* BEGIN EXERCISE DATA *

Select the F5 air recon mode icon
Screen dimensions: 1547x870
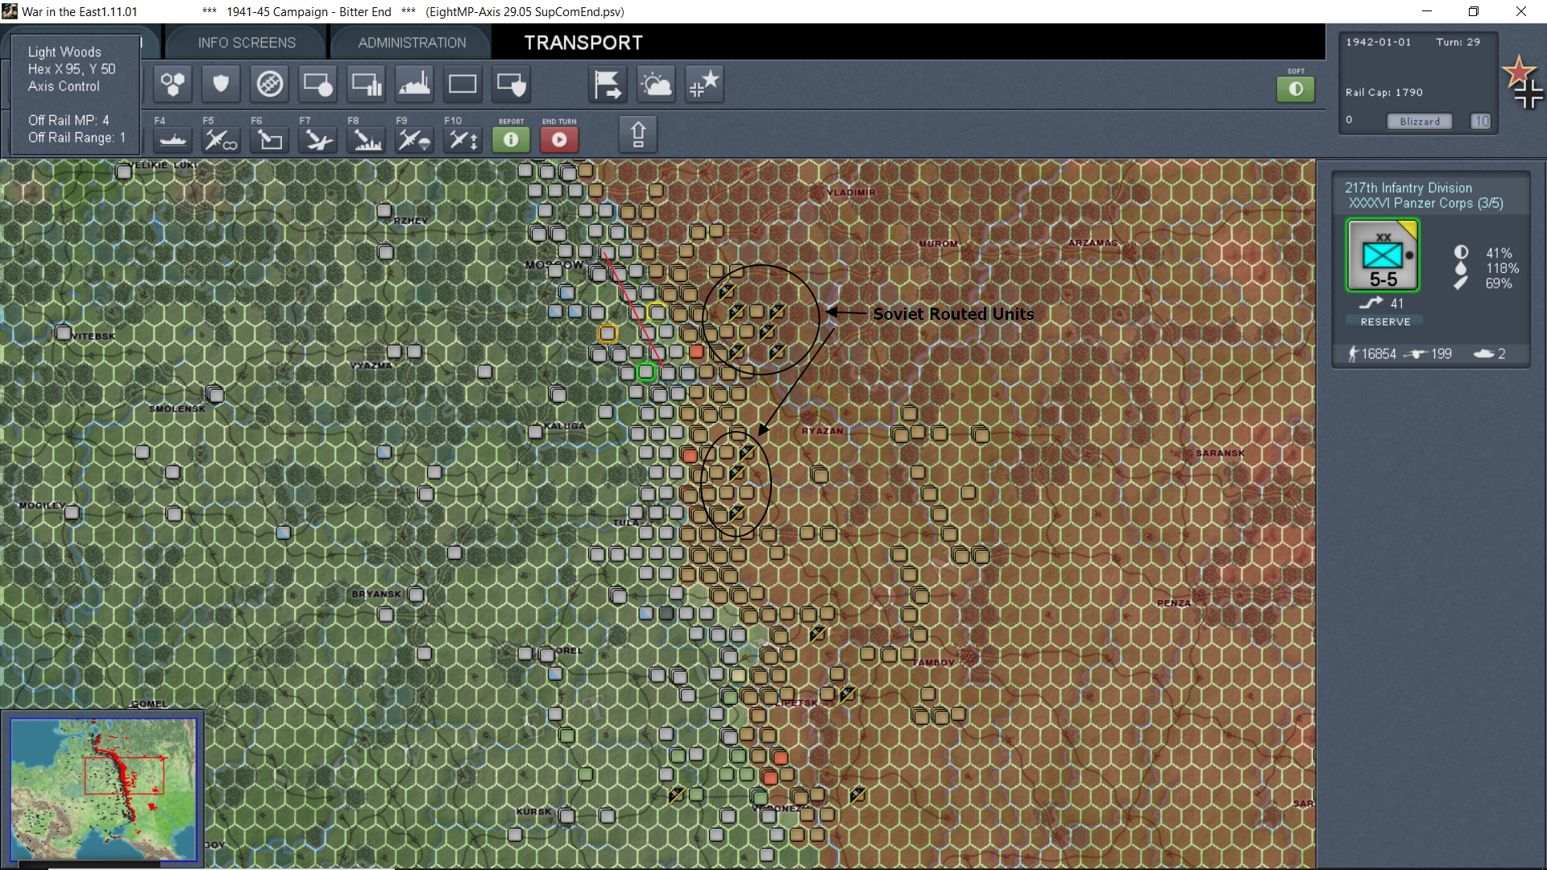(x=221, y=140)
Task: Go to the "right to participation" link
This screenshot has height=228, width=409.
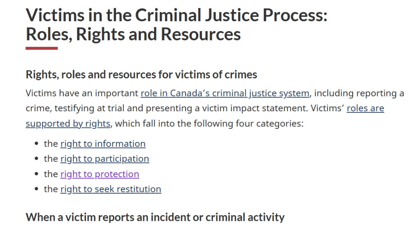Action: [104, 159]
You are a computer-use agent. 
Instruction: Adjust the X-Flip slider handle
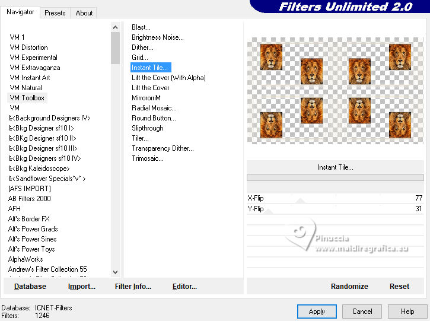point(301,201)
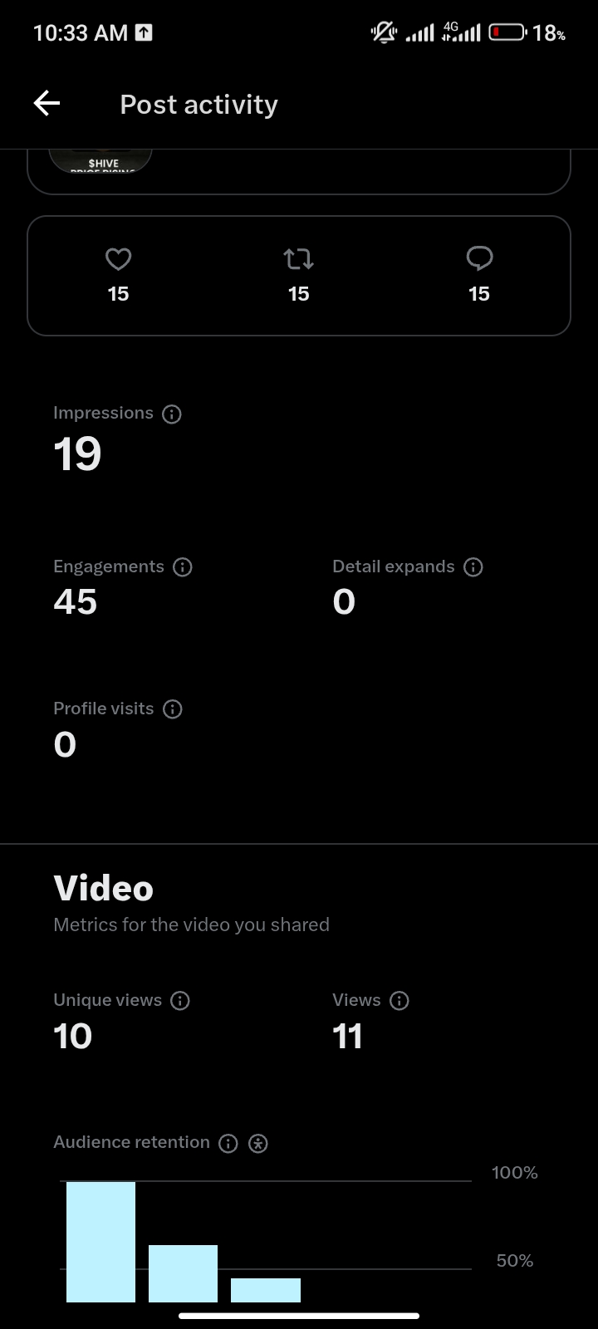This screenshot has width=598, height=1329.
Task: Open the Views info icon
Action: pos(399,1001)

* END EXERCISE DATA *

### WORK INSTRUCTIONS
Write out the data above again, replacing "Instruction" with "Command" and keeping everything else the same. Leave the pictures out.

### CORRECT RESPONSE
Select the F5 air recon mode icon
Screen dimensions: 1547x870
(x=221, y=140)
Task: Go to the "right to participation" link
This screenshot has height=228, width=409.
Action: [104, 159]
You are a computer-use agent. 
Command: Adjust the X-Flip slider handle
point(301,201)
This screenshot has width=598, height=1329.
Task: Open the Views info icon
Action: pos(399,1001)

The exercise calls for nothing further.